I Can’t Pay Right Now
The most common and diverse of excuses, “I can’t afford to pay” is a classic. The first way to deal with this type of excuse is to find out why.
“Can you explain why you’re having trouble coming up with the payment this month?”
The answer will usually be expressing some form of a cash flow problem. “We had more expenses than we had anticipated this month,” or “I’m still waiting for payments from my customers.” Sometimes your client will go into great detail about the problem, hoping you’ll take pity and stop asking for payment at this time.
It’s important to remember that you can’t act as a bank for your customers. You have already delivered the goods or services that were agreed to, so it’s the customer’s responsibility to pay you. Period. Explain this in gentle but firm terms.
“I’m sorry you’re having cash flow problems right now.
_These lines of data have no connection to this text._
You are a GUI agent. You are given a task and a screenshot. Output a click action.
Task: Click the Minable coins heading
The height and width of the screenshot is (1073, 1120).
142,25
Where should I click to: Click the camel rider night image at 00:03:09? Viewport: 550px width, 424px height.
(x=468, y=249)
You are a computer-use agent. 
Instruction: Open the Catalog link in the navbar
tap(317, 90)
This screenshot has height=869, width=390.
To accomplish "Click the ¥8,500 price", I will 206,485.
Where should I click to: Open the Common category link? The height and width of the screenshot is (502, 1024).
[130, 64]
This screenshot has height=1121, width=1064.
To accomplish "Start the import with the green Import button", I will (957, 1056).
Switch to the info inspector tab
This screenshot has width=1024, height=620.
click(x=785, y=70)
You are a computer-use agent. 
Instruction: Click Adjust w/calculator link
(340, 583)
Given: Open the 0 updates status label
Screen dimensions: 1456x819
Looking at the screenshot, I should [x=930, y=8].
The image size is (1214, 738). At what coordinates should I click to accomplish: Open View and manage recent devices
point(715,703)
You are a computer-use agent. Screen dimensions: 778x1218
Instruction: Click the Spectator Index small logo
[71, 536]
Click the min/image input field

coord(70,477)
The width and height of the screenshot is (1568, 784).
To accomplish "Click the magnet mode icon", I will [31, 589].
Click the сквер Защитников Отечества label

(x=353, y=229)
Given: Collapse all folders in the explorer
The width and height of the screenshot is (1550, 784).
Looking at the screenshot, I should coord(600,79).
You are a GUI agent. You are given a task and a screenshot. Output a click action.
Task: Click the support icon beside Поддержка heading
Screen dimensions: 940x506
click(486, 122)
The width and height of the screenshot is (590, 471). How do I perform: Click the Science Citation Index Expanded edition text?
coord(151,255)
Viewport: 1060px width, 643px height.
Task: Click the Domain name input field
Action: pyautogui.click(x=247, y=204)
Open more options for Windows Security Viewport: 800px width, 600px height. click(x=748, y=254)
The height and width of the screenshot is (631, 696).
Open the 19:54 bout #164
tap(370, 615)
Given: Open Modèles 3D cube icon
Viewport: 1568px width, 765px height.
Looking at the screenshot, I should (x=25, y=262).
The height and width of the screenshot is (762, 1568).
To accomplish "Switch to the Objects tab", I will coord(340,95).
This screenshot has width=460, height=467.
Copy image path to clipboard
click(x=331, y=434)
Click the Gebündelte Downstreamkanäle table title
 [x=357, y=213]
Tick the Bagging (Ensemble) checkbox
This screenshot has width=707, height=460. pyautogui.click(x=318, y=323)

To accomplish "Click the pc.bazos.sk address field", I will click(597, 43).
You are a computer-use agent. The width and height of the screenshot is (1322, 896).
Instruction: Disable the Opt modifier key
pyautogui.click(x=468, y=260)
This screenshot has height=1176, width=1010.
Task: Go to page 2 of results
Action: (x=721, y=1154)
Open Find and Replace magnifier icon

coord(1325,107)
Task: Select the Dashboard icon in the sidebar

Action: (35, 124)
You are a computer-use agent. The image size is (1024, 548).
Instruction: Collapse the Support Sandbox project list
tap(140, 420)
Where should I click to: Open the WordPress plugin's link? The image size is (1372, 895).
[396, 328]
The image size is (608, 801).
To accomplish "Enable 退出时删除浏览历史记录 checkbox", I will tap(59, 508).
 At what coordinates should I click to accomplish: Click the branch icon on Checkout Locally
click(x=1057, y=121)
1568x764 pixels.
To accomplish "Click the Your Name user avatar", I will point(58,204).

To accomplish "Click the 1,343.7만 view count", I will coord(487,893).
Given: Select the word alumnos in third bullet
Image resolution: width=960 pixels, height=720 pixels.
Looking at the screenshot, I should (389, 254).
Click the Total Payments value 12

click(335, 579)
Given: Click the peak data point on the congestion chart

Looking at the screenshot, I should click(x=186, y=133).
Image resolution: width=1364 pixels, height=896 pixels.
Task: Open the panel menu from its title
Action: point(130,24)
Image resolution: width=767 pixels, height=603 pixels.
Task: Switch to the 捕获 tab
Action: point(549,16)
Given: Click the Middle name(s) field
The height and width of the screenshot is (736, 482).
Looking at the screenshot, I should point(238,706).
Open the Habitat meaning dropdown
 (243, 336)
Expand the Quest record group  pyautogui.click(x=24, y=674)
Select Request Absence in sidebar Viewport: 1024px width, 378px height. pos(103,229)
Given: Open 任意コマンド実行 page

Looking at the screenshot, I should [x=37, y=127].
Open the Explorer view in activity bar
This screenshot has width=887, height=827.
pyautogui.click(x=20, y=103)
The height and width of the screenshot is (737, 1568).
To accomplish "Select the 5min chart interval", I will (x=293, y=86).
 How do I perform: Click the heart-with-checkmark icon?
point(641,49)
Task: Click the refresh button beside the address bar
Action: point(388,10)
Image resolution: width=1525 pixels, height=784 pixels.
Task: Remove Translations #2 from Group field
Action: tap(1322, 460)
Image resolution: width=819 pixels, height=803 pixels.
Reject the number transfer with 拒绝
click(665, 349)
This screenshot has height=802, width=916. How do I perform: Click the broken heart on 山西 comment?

I understand how important it is to have customers pay on time, which is why I’m calling you today. Your account is three weeks past due, and we agreed in our contract that you would pay within a week of receiving the invoice.”
Be specific and firm that you need to receive a payment. An effective tactic can be offering for them to pay in several installments over the next few weeks or months. This starts getting some of the money in your door while they get their accounts in order.
It’s Not Up to Me
The other category of delinquent customers & their payment excuses falls under the idea of “It’s not up to me.” Some clients will say it’s someone else’s responsibility to pay, and others will insist that they need more notice before cutting a check.
If you’ve already written a contract about who will pay you and how, you’ve nipped this excuse in the bud. After all, the contract explicitly states who will send you the payment and how much time they need. In that case, the client simply needs a firm reminder of this.
“According to our original contract, you were to be the main contact for payment. You indicated that you needed 10 business days’ notice, and I sent the invoice to you at the beginning of this month, over 2 weeks ago.”
You held up your end of the contract, now your client needs to hold up his.
In the event that you haven’t outlined payment timing in the contract, you have less recourse for this excuse. Follow up on the specifics of the excuse.
For example, if the client says the accountant has to cut a check, then reach out to the accountant immediately and let him know that the account is past due. If he refers you back to your original contact for payment, then you are armed with that much more information for the next conversation.
Time to Let Go
Sometimes people have legitimate, temporary reasons they can’t pay you, and in those cases you should be flexible to accommodate them.
But when they seem to have an excuse every single time you ask for a payment, it may be time to walk away from that client. In any case, maintain your professionalism, fall back on the contract, and be polite but firm.